### SOURCE RECORDS
+++
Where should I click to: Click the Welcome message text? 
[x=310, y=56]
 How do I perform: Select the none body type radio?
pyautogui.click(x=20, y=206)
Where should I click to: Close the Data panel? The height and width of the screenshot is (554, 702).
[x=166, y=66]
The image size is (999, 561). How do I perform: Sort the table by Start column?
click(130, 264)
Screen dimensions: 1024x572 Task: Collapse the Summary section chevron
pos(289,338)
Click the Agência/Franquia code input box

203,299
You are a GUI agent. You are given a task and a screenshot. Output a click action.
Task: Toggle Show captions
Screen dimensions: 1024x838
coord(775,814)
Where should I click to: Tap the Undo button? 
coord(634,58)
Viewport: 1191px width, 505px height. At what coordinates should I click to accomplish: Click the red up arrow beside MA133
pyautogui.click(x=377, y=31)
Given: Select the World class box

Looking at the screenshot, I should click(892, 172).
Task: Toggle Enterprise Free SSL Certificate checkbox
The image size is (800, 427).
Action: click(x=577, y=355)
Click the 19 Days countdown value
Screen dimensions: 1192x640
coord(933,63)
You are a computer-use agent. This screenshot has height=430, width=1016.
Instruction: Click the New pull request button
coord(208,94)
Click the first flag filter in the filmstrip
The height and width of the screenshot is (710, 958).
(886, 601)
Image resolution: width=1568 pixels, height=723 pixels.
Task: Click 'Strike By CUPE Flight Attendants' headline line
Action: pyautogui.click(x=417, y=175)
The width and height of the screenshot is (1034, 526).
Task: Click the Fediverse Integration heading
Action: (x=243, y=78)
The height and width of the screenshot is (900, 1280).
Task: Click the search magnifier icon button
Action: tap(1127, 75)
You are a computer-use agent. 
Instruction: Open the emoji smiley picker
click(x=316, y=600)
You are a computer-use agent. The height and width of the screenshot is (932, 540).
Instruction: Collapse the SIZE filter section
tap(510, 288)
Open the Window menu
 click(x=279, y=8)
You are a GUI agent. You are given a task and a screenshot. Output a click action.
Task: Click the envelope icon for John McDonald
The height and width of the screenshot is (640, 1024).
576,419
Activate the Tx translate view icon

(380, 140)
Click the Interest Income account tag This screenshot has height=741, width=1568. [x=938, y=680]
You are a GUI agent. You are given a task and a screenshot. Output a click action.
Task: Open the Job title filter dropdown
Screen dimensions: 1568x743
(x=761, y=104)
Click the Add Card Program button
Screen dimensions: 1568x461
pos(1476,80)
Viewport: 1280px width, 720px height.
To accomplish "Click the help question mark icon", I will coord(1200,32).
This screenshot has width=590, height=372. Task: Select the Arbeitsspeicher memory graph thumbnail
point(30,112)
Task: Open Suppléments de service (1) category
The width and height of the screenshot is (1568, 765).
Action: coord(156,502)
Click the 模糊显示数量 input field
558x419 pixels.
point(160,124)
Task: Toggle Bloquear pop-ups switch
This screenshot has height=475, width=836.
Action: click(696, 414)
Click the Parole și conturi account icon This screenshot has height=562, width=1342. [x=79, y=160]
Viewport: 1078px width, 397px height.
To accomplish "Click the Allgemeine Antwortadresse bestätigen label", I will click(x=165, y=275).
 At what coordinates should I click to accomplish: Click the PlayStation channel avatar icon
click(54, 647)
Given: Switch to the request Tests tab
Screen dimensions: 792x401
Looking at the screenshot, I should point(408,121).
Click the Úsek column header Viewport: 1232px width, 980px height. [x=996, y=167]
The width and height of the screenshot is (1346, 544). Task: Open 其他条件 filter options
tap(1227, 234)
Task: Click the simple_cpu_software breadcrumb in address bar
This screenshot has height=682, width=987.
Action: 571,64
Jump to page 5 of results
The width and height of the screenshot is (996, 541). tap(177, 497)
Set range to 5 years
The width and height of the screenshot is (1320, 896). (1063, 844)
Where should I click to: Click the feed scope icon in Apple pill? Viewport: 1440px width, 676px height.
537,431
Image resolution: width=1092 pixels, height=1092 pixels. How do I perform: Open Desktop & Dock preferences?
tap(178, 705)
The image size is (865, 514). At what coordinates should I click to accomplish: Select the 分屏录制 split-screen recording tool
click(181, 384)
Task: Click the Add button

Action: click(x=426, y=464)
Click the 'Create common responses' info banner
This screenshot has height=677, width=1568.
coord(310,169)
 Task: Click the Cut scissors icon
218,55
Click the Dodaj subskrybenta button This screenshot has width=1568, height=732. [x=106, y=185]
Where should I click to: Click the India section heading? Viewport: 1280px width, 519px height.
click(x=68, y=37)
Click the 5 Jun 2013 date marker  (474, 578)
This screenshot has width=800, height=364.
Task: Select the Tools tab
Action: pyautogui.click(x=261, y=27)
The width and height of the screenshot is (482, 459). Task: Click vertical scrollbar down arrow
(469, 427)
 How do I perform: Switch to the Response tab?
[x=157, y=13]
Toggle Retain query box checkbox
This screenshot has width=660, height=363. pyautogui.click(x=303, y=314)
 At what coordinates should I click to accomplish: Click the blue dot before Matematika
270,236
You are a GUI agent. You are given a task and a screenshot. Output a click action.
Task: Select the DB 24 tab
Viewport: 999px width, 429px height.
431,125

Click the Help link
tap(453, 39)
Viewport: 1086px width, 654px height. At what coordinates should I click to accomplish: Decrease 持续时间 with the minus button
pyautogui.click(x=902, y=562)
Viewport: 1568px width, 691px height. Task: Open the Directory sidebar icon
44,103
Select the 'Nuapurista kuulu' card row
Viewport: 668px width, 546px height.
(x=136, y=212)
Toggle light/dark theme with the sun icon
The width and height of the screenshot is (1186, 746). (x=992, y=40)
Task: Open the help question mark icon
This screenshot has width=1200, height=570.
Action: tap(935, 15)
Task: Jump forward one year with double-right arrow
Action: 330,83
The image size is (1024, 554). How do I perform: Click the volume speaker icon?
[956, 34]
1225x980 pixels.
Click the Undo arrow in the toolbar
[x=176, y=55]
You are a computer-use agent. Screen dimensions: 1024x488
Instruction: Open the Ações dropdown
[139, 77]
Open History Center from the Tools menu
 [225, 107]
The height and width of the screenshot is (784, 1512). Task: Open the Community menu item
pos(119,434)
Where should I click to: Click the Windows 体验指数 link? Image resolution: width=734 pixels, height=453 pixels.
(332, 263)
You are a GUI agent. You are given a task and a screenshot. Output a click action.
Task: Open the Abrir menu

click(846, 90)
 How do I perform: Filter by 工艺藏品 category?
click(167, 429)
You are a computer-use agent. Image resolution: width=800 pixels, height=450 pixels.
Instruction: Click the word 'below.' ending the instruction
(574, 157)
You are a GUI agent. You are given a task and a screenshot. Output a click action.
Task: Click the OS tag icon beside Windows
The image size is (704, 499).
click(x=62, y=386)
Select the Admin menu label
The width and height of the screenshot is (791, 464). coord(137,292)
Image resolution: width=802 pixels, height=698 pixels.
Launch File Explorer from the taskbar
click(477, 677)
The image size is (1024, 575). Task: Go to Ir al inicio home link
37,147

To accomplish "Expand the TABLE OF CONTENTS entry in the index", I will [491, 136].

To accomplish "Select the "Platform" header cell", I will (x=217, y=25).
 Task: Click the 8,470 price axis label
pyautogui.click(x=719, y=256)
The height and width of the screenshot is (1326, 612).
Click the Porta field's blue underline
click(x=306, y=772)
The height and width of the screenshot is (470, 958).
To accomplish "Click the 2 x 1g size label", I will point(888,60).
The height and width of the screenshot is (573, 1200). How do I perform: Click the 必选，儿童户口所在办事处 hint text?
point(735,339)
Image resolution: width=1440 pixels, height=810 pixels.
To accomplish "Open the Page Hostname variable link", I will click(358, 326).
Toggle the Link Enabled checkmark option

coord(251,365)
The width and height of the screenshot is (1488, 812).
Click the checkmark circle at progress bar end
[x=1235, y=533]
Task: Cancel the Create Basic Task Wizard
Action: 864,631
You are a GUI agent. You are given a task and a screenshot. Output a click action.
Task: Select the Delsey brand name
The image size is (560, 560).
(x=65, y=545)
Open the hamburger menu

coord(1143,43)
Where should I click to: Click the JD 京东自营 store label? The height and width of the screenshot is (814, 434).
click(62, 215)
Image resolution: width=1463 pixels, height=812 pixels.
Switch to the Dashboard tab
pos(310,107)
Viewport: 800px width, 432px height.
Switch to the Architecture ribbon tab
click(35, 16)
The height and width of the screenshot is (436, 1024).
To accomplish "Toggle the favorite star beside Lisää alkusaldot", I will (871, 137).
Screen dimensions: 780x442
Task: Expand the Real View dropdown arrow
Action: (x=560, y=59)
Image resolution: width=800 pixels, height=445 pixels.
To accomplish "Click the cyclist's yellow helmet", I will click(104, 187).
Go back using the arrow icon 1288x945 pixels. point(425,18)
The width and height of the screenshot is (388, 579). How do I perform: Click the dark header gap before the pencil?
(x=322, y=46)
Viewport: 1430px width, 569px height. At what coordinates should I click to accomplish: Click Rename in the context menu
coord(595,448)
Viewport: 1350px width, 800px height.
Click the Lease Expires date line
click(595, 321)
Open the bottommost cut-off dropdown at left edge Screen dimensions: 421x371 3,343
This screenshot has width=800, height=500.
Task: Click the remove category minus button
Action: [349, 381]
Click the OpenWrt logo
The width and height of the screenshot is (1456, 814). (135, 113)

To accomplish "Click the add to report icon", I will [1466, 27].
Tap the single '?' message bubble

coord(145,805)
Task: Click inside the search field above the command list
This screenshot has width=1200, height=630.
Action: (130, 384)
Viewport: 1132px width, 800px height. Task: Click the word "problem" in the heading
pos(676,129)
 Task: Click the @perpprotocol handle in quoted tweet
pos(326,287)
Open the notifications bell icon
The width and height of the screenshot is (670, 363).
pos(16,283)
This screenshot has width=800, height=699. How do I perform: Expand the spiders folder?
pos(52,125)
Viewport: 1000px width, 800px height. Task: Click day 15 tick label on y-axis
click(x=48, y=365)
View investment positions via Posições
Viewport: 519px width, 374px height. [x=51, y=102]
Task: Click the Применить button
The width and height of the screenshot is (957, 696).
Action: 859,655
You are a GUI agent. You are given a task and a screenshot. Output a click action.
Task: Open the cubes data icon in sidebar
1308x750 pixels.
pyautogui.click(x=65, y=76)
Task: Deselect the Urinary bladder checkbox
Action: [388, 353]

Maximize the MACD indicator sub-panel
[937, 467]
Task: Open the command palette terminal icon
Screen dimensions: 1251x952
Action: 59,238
+++
### PROBLEM
The answer should be the first line of the material and every line after it through the line containing "Click the first flag filter in the filmstrip", exactly as written, and nothing else.

### TASK RESPONSE
Where should I click to: Click the Welcome message text? 
[x=310, y=56]
 How do I perform: Select the none body type radio?
pyautogui.click(x=20, y=206)
Where should I click to: Close the Data panel? The height and width of the screenshot is (554, 702).
[x=166, y=66]
The image size is (999, 561). How do I perform: Sort the table by Start column?
click(130, 264)
Screen dimensions: 1024x572 Task: Collapse the Summary section chevron
pos(289,338)
Click the Agência/Franquia code input box

203,299
You are a GUI agent. You are given a task and a screenshot. Output a click action.
Task: Toggle Show captions
Screen dimensions: 1024x838
coord(775,814)
Where should I click to: Tap the Undo button? 
coord(634,58)
Viewport: 1191px width, 505px height. At what coordinates should I click to accomplish: Click the red up arrow beside MA133
pyautogui.click(x=377, y=31)
Given: Select the World class box

Looking at the screenshot, I should click(892, 172).
Task: Toggle Enterprise Free SSL Certificate checkbox
The image size is (800, 427).
Action: click(x=577, y=355)
Click the 19 Days countdown value
Screen dimensions: 1192x640
coord(933,63)
You are a computer-use agent. This screenshot has height=430, width=1016.
Instruction: Click the New pull request button
coord(208,94)
Click the first flag filter in the filmstrip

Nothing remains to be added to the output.